The Ocean Floor is Our Unconscious

It isn’t major news, it doesn’t hog the headlines. It’s just one of many news stories about how we are polluting the whole planet. But it can now be said that even in its remotest corners, the ocean floor is littered with junk—fishing nets, sunken ships, machinery parts, fuel tanks—the list is endless. According to a recent National Geographic article, the strait between Sicily and Italy is the most polluted area of marine litter in the world. Some areas there have a density more than a million objects per square kilometer. The article goes on to say that the volume of rubbish in the sea could surpass three billion metric tons in thirty years. I can’t even process what that means, except that it is an enormous amount. “Plastics, fishing gears, metal, glass, ceramics, textiles and paper are the most abundant materials in the seafloor,” says the article.
What distinguishes the ocean floor from other areas of rubbish, like landfills or garbage dumps, is that the ocean floor is invisible.
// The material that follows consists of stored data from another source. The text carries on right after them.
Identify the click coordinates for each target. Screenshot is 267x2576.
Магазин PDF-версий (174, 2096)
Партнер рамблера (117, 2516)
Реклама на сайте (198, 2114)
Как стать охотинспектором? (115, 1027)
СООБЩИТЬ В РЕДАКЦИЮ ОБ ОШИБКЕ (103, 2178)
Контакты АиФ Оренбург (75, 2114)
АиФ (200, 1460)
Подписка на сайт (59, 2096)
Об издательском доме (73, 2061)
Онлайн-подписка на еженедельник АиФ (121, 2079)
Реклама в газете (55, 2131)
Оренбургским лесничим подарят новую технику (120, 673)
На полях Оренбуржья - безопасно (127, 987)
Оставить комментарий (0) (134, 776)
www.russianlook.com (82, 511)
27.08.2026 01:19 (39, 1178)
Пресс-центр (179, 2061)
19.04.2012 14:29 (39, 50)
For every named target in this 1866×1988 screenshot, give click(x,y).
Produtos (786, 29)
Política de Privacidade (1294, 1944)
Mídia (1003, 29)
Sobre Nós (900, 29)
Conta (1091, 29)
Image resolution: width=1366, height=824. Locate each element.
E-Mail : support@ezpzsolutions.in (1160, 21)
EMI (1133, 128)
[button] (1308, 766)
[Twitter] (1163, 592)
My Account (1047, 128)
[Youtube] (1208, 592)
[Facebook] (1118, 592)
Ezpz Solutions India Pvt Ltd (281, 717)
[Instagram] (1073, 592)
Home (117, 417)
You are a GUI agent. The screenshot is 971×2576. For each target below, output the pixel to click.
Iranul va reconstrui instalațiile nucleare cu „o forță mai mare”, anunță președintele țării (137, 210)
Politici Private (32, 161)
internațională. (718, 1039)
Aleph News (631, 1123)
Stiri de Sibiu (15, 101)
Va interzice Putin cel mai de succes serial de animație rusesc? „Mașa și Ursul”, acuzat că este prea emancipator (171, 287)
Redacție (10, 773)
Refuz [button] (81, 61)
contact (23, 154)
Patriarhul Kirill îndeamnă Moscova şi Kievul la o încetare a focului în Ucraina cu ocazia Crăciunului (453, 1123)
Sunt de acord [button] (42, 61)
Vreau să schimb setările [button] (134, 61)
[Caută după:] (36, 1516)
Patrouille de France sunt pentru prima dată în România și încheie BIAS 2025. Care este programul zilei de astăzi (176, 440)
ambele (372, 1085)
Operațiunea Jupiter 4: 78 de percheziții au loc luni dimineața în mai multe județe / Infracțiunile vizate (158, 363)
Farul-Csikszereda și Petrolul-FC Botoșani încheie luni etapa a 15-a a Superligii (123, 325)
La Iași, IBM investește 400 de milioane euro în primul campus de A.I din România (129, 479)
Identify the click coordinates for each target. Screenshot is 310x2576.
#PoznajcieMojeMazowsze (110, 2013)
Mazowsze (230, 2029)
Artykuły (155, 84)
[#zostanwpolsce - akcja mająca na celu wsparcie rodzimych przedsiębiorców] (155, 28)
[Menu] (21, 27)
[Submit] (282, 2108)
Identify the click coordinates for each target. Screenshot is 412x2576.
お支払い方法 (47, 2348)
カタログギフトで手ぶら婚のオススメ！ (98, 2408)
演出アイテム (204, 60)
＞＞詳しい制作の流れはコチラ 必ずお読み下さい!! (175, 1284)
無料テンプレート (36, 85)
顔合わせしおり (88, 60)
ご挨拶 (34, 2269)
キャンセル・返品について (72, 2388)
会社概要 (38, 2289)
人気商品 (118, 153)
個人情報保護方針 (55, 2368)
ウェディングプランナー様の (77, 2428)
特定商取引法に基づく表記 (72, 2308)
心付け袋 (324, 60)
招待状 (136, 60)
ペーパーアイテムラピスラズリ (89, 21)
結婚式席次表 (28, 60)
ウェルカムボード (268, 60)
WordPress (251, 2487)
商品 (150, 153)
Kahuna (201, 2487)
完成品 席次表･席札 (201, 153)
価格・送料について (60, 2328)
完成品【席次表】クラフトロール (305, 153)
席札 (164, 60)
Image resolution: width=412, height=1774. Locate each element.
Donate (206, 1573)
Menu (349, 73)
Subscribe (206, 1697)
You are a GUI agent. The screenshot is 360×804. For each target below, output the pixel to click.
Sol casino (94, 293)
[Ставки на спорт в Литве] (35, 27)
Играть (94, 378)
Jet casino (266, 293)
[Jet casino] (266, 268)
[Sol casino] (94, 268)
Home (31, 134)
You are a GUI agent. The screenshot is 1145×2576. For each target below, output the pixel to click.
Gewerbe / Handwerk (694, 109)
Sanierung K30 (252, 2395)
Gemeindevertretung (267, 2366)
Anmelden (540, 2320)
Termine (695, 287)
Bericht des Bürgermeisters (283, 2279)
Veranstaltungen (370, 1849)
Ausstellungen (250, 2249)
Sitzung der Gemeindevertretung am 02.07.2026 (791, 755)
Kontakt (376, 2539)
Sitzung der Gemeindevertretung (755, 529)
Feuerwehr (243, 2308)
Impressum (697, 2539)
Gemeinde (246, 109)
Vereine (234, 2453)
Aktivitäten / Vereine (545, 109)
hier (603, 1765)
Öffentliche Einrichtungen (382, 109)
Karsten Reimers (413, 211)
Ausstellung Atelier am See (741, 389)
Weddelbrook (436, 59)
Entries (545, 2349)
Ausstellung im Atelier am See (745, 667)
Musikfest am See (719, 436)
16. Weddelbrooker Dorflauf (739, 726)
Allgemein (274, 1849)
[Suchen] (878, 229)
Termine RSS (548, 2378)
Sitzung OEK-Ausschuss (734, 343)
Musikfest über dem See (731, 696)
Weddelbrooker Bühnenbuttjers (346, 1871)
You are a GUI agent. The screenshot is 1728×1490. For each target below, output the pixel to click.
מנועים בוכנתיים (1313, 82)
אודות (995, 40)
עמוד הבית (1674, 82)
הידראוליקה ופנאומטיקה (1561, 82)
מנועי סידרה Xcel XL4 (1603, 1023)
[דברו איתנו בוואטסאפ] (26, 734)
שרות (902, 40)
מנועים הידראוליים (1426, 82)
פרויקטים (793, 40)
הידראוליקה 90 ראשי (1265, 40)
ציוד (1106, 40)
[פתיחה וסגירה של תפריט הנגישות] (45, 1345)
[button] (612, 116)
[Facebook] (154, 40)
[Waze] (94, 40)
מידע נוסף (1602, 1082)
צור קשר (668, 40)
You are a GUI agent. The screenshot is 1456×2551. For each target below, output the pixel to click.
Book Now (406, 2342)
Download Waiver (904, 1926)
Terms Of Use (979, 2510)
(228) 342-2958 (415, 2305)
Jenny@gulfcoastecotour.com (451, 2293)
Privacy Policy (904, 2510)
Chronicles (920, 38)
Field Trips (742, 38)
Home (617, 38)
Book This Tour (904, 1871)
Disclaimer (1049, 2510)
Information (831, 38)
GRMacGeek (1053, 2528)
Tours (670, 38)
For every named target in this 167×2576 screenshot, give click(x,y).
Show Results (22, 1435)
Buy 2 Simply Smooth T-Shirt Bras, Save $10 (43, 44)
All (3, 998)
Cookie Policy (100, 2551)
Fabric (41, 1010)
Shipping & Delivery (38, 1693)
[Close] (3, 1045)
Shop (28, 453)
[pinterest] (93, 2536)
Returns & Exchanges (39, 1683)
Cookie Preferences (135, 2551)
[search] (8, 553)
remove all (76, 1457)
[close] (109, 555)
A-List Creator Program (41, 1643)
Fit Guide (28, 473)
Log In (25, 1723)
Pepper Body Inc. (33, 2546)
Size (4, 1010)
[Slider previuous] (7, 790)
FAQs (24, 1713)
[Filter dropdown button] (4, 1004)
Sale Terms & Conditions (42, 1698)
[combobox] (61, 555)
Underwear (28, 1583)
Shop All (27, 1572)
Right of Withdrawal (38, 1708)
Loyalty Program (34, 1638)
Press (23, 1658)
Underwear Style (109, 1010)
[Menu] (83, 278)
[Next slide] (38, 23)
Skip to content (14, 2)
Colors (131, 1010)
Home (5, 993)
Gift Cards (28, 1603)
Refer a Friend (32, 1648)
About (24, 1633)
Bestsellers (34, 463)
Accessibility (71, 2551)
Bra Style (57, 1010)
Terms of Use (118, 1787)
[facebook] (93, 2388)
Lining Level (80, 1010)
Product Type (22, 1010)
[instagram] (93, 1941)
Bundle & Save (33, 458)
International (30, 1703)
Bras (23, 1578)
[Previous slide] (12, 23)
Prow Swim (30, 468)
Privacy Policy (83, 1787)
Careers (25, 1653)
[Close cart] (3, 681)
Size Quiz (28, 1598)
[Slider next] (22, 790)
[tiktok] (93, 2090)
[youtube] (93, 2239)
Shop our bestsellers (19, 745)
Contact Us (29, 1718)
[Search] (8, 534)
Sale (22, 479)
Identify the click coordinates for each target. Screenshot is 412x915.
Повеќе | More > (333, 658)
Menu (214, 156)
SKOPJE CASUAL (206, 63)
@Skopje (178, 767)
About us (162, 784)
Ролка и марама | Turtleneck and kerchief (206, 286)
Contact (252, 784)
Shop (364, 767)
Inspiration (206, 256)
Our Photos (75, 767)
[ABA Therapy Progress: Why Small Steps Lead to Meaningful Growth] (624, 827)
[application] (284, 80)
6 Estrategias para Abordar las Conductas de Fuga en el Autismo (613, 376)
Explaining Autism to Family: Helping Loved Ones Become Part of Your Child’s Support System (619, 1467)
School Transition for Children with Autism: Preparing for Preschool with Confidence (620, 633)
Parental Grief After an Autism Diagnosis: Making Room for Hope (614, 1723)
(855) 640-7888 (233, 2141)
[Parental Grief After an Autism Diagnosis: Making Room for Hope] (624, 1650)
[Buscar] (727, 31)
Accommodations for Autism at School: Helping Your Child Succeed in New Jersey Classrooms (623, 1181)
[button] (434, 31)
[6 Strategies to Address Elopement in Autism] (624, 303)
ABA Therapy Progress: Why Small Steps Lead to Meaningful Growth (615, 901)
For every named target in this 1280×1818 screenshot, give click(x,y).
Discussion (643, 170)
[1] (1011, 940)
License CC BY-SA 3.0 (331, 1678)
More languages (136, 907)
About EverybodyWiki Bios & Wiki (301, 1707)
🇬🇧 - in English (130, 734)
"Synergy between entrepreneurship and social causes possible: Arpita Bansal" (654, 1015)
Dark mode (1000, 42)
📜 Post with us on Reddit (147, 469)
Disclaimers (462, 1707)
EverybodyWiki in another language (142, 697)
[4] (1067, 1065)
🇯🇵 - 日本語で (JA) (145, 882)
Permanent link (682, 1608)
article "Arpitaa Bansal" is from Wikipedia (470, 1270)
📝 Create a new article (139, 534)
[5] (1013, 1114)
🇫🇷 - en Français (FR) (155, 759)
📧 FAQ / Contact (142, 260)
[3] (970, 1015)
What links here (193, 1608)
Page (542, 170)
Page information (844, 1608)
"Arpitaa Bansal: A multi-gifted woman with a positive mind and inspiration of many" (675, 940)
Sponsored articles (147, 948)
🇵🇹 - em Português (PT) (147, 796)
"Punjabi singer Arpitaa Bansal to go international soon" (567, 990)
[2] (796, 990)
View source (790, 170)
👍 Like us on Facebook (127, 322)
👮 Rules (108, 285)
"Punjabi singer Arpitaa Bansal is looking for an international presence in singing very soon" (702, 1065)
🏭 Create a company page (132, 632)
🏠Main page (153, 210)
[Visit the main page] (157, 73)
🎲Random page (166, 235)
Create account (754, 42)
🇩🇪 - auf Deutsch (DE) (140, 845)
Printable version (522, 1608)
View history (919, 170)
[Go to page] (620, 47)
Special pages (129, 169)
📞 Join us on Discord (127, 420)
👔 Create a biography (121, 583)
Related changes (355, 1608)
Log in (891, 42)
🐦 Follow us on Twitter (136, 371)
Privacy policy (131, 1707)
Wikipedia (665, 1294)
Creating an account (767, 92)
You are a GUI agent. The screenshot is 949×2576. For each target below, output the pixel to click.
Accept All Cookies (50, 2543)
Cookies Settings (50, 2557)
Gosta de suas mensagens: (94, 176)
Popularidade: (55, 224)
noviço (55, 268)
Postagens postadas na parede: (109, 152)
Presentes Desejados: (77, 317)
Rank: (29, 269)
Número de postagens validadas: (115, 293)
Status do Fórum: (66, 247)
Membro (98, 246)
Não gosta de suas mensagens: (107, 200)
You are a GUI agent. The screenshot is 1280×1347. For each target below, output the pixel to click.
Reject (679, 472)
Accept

We can’t see it, it’s not part of our daily life, and in some cases it is unfathomably deep. We are unconscious of the ocean floor; the surface of the ocean looks the same as it always has—the wine-dark sea of Homer’s description. But down deep, where no-one ever sees or looks, the detritus of all human civilization quietly accumulates. The ocean floor is like our collective unconscious, the material record of everything every generation has ever done. Like the psychological unconscious, even though it is out of sight and out of mind, it has power. It is quietly, stealthily, transforming us—poisoning us, really. And there is little this or any future generation can do about what is already there. Those objects, large and small at the bottom of the sea, will be there virtually forever—ever so slowly decaying perhaps, but virtually permanent. Even if some enlightened future generation made it their mission to clean up all the junk and pollution of our industrial age, I can’t imagine them going down five miles deep and dredging up the millions and billions of rusting objects and invincible plastic in the sandy depths.
This collective unconscious is already having a deleterious affect on marine life. Litter is a new threat to marine biodiversity. “It is already known that nearly 700 marine species, 17% of which are on the IUCN red list, have been affected by this problem in several ways,” says the article. That number is bound to drastically increase in future years. Our garbage is literally killing the fish—and a large segment of humanity depends on fish as their main source of protein. The seabed may be out collective unconscious, but for the fish–and for those who depend on fish–it is not unconscious at all. They know that we are killing them.
The degradation of our full collective unconscious—which includes not just the ocean but all the land, and orbital space too—is beyond measure. Space is like the ocean; there is so much junk up there orbiting around that it is an increasing danger to objects we send to space and the human beings we send there. Cleaning up space—besides requiring international cooperation far beyond our current geopolitics—would be like cleaning up the oceans. Perhaps some innovative space robots can be invented to suck up all the junk orbiting there. But by the time we get to it how long is it likely to take? A thousand years and a million robots?
Our collective unconscious is like a house that never gets cleaned. The dust and dirt builds up. At first the residents of the house don’t notice much. They are busy doing what they do—wandering about, watching TV, munching snack food and drinking beer. But eventually the mess is so great no-one can move. You can’t even get to the bathroom without tripping over something. The toxic dust in the air makes the residents sick. One day they begin to notice and wonder if the accumulating junk, now waste high, has something to do with their disease. They have awakened, finally, but by that time can anything be done?
By then it will probably be too late. Is this where we are heading? Is the collective unconscious, growing and building in the dark, eventually going to drive us all to sicken and perish? Freud once said that the purpose of psychoanalysis is to make the unconscious conscious. Can we do that? There are a few Cassandras—scientists mostly, the same ones warning about global warming—who are conscious and who are trying to get our attention about the oceans. But they are few, and most people, understandably, are worried about more immediate things, like earning enough to eat and survive.
Given enough time—if we stop polluting the ocean entirely—it may be that the ocean itself will dissolve what we have done. It might take ten thousand years, or even a hundred thousand. But planetary time lives in its own sphere, far beyond ours. However long it takes, the planet will heal; nature, as they say, bats last. But until then, what is our responsibility?

One thought on “The Ocean Floor is Our Unconscious

  1. I’m not sure whether to feel depressed or fired up with hope. It feels better to choose the latter. Thank you, Lewis, for this call to awaken.